Nein, sie haben keine Rückspiegel und sie warten auch nicht auf uns. Genervt über die verschwendeten Stunden und nur
knapp von der Lösung meines Problems entfernt, kehren wir in unsere Herberge zurück. Ich entscheide mich noch auf der
Heimfahrt, dass ich es riskieren werde, mit der demolierten Felge die 4000 km bis Vladivostok zu fahren. Falls ich unterwegs
liegenbleibe ist das eine neue Situation für die es keinen Plan B gibt, aber ich bin zuversichtlich, dass es funktionieren wird.

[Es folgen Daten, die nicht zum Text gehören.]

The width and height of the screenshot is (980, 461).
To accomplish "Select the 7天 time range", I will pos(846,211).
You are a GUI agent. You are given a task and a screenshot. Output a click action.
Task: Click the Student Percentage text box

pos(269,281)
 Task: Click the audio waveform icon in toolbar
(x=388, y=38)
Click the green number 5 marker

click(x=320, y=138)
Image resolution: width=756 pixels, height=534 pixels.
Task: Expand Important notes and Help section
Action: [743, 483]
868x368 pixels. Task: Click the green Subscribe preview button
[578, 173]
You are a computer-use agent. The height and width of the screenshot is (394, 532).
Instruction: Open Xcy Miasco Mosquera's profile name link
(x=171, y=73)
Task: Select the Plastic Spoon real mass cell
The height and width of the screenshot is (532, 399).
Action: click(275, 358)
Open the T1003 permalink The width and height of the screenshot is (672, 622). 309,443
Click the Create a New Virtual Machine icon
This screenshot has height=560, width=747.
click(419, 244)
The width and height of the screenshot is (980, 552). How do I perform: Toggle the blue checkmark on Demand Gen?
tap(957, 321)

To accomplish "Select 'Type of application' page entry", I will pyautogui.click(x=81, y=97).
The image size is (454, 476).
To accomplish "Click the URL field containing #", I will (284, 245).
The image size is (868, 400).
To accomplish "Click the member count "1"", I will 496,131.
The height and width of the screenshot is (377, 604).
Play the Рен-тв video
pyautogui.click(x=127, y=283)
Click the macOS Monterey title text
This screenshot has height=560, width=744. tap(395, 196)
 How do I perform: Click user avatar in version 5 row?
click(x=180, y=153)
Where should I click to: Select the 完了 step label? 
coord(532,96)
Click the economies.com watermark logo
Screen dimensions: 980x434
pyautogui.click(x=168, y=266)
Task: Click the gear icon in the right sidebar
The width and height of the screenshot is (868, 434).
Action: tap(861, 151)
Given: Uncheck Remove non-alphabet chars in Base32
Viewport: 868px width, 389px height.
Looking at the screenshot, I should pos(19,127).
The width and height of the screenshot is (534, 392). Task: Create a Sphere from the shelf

Igor hat den Vergaser seiner BMW wieder zusammengesetzt und so werden wir am nächsten Tag gemeinsam mit ihm und
seiner Frau Penny losfahren, um das Dschingis Khan Denkmal zu erkunden. Vorher werden aber noch unsere Bikes vom
unnötigen Gepäck befreit und ein paar kleine Restarbeiten erledigt. Dann geniessen wir gemütlichen unseren Kaffee – OK
guys, let’s go!! Kommt irgendjemandem diese Situation bekannt vor? Na, es sind doch einige Biker unter den Lesern dieses
Blogs. Das ist doch so typisch, aber niemand zuvor hat das so schön in Worte gefasst, wie Penny ;-) Alle stehen herum,
vertrödeln Minuten oder Stunden und plötzlich im Bruchteil einer Sekunde muss es losgehen, sodass man den Rest seines
Kaffees stehen lassen muss, um mitzuhalten. OK guys, let’s go – das wir der running gag für die nächsten Wochen :-)
Die Strasse verwandelt sich bald in eine Dirtroad, auf der es richtig Spass macht zu fahren. So können wir endlich mal ein paar
Autos und Trucks einstauben, anstatt immer den Staub und Sand von vorausfahrenden Fahrzeugen im Gesicht zu haben. Nach
etwa einer Stunde Fahrt sehen wir plötzlich am Horizont etwas in der Sonne blitzen: das ist es! Je näher wir kommen, desto
grösser und eindrucksvoller wird der silberne Reiter mit dem grimmigen Gesicht. Er schaut gen Osten, nach China, und ist
entschlossen, dem Feind entgegenzureiten. Schliesslich fahren wir durch ein Portal und stehen unmittelbar vor diesem
beeindruckenden Koloss aus Stahl. Wir müssen wieder viele Schritte zurücktreten, damit dieser vollständig in der Linse
unserer Kameras Platz hat. Zunächst besuchen wir das Museum im Fusse des Monuments und dann steigen wir auf der
internen Treppe empor und treten aus seiner Brust ins Freie auf eine kleine Plattform. Gigantisch! Und auch die Aussicht ist
toll von hier oben. Wir haben es geschafft! Der Besuch dieser Statue war in unserer damaligen Reiseplanung eines der fernen
Ziele, die wir erreichen wollten. Nun sind wir hier und dies ist ein ganz besonderer Moment.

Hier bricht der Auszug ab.